Из дома вышла маленькая, худенькая женщина с белыми, как лен, волосами. Она говорила со шведским акцентом, не монотонно, как англичане, а растягивая слова с каким-то лирическим припевом.
— Пит говорил мне, что вы скоро приедете охотиться, доктор. Вот и хорошо, что вы собрались! Это ваша молодая жена? О-о-о-о! Мы как раз вчера вечером говорили, что, может, скоро увидим ее здесь. Ай, ах, какая красивая леди! — Миссис Рустад вся сияла радушием. — Ну и ну, ну и ну! Как вам нравится в наших краях? Не останетесь ли пообедать, доктор?

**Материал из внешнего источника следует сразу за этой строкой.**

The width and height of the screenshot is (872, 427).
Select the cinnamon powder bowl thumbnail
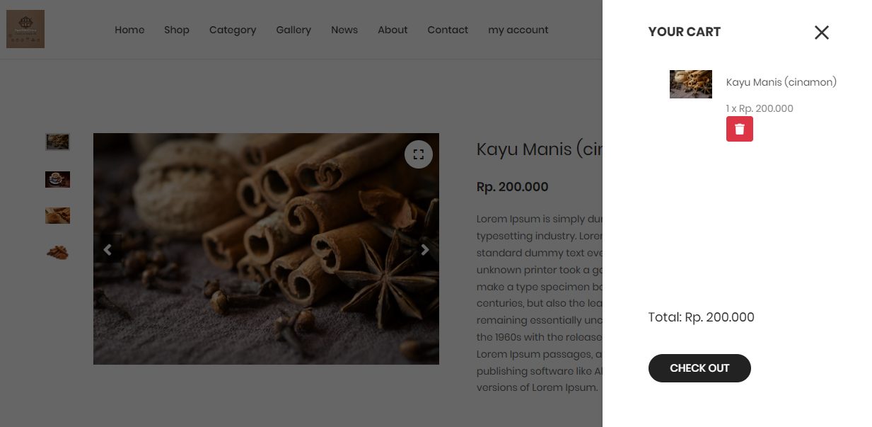(57, 215)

— Нет, но я был бы рад, если бы вы дали нам по стакану молока, — снизошел Кенникот.
— Ну, конечно, конечно! Обождите минутку, я сейчас!

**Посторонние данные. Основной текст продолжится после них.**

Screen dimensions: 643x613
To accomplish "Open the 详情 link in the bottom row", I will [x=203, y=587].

Она поспешно засеменила к маленькому красному строению рядом с ветряком и сейчас же вернулась с кувшином молока, из которого Кэрол наполнила термос.
Когда они поехали, Кэрол с восхищением сказала:
— Удивительно милая женщина! И она обожает тебя, ты тут, видно, самый почитаемый человек.
— Ну, что ты! — Кенникот был польщен. — Впрочем, они советуются со мной о чем угодно. Беспокойный народ, эти скандинавские фермеры. И, надо сказать, очень зажиточный. Хелга Рустад все еще не обжилась в Америке, но ее дети будут здесь докторами, юристами, правителями штата и чем только они захотят.
— Я думаю… — Кэрол опять впала в свою вчерашнюю мировую скорбь, — я думаю, что эти фермеры, может быть, выше нас! Они так простодушны и трудолюбивы… Город живет за их счет. Мы, горожане, — паразиты, а смотрим на них свысока. Вчера мистер Хэйдок с насмешкой говорил о них. По-видимому, он презирает фермеров за то, что они не достигли еще социальных высот торговли нитками и пуговицами.
— Паразиты? Мы?! А что фермеры стали бы делать, если бы не город? Кто ссужает их деньгами? Кто… О, да мы их снабжаем решительно всем!